Ici, Luz nous fait rentrer dans l’intimité d’une des actrices les plus idolâtrées et incomprises de l’histoire du cinéma : Marilyn. Et partage avec nous son obsession. "J’avais vu le film de John Huston avec mon amoureuse fin 2014, explique-t-il. Quelques mois après, notre vie entière a été chamboulée. Et au milieu des décombres mentales qu’il m’a fallu ramasser, il y avait l’image de Marilyn qui revenait sans cesse. Comme un poster décollé d’un mur qui c’était lui-même écroulé. Un poster qui ne trouve plus sa place ailleurs que dans votre tête. "
La colère d’une femme
En noir et blanc, avec l’aide d’un trait qui ne s’embarrasse guère de coquetterie, Hollywood Menteur impressionne par la précision de ses informations. Et en effet, comme le dit Luz, "il a fallu revoir une vingtaine de fois The Misfits, dessiner des centaines de croquis et passer plusieurs années sur cette bande dessinée pour comprendre : derrière le symbole que Marilyn était devenue, il y avait une femme en colère. Je me suis rapproché d’elle en dessin pour saisir pourquoi. C’est un livre autant sur les backstages d’un tournage mythique que sur les coulisses psychologiques d’une actrice en quête de normalité."
Une normalité qu’elle ne parviendra jamais à atteindre, elle qu’on voit toujours sourire sur les photos, même si le jeu de la séduction permanente la répugnait de plus en plus – ce que montre, distinctement, Luz, dans l’une des scènes les plus fortes d’Hollywood Menteur. Bien que l’on soit touché par les cauchemars de Monty Clift que raconte aussi Luz, transperce la souffrance réelle et physique, de l’actrice : "Marilyn a été photographiée des milliers de fois, et pas une seule fois on ne la voit en colère. Victime des hommes, d’Hollywood, et aussi d’endométriose, elle avait toutes les raisons de se mettre en boule. Pourtant, malgré son sourire de sex-symbol, elle reste pour beaucoup d’entre nous une puissante figure de liberté. Dans cette BD, j’ai voulu lui offrir aussi la possibilité d’être un symbole de courage."
"Coups de pelles en travers de ta gueule ! "

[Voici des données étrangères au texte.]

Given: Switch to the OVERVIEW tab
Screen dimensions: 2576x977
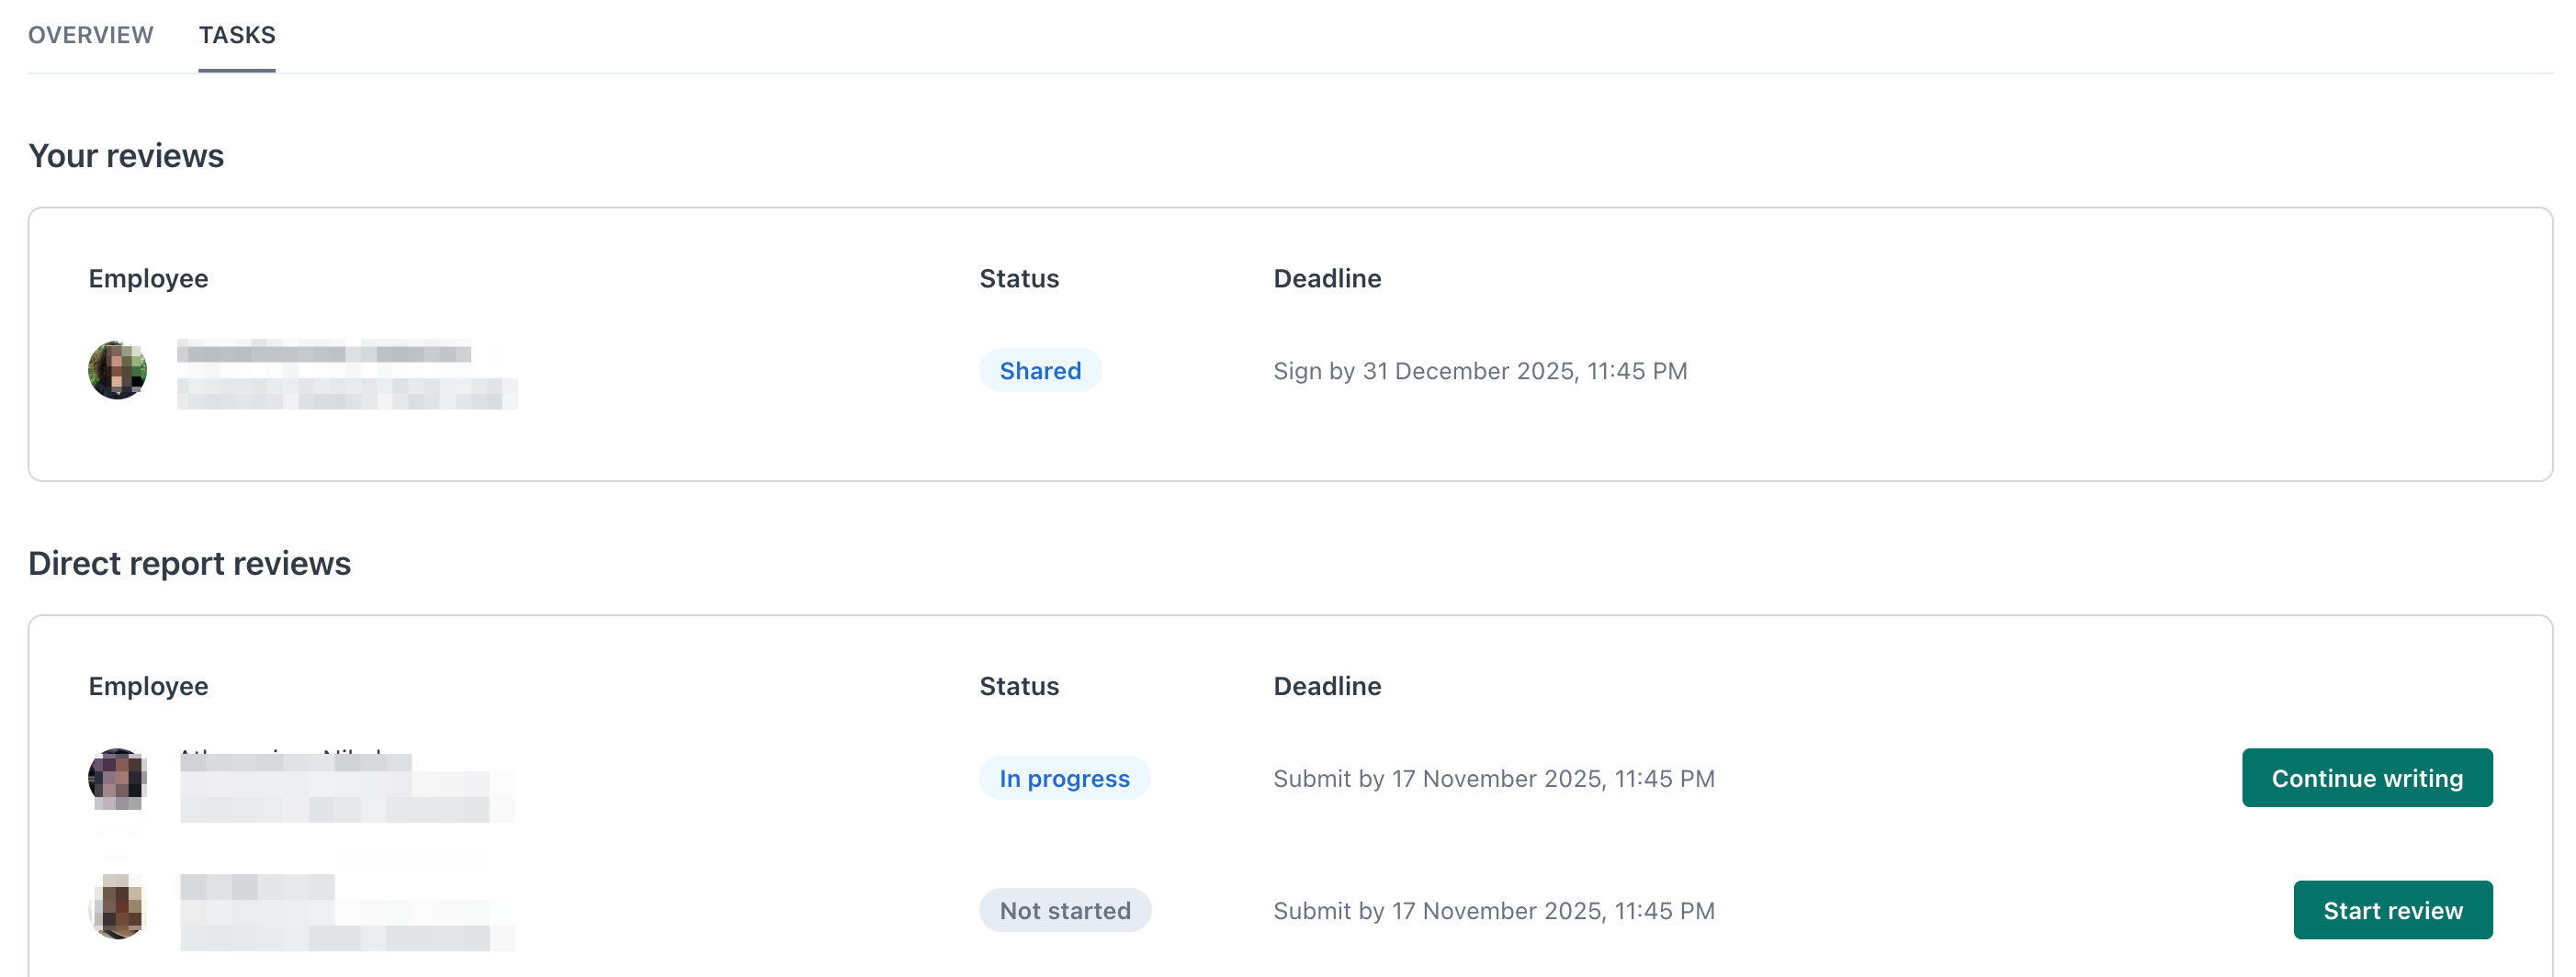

Montrer une autre Marilyn, dénoncer les rouages machistes de Hollywood, voilà ce qui vaut au livre une postface très efficace de Virginie Despentes en personne, qui en fait une « icône rock’n’roll », d’après le dessinateur. "Moins de "Poupoupidou", écrit-elle, plus de coups de pelles en travers de ta gueule – et c’est nous tous qui nous sentons rassemblés. Réhabilités. C’est la colère de l’agneau, la colère de la sainte martyre, la colère de l’enfant – la colère de tous les absents à qui on a arraché la parole."
Ainsi, Luz confirme son point de vue dépourvu de toute empreinte sexiste. Un point de vue qui est sien depuis longtemps : "Le féminisme a toujours été un de mes principaux chevaux de bataille. J’ai depuis quelques années laissé tomber le dessin de presse pour des travaux graphiques au long cours, mais pas mes combats politiques. J’aurai bien aimé dessiner au moment de #meetoo tous ces machos qui rasent les murs, la queue dans leur poche. Finalement, c’est dans Hollywood Menteur que j’ai pu m’exprimer sur le sujet. Grâce au cri de Marilyn devenu aussi le mien." Et le nôtre, que nous devons apprendre à ne plus retenir.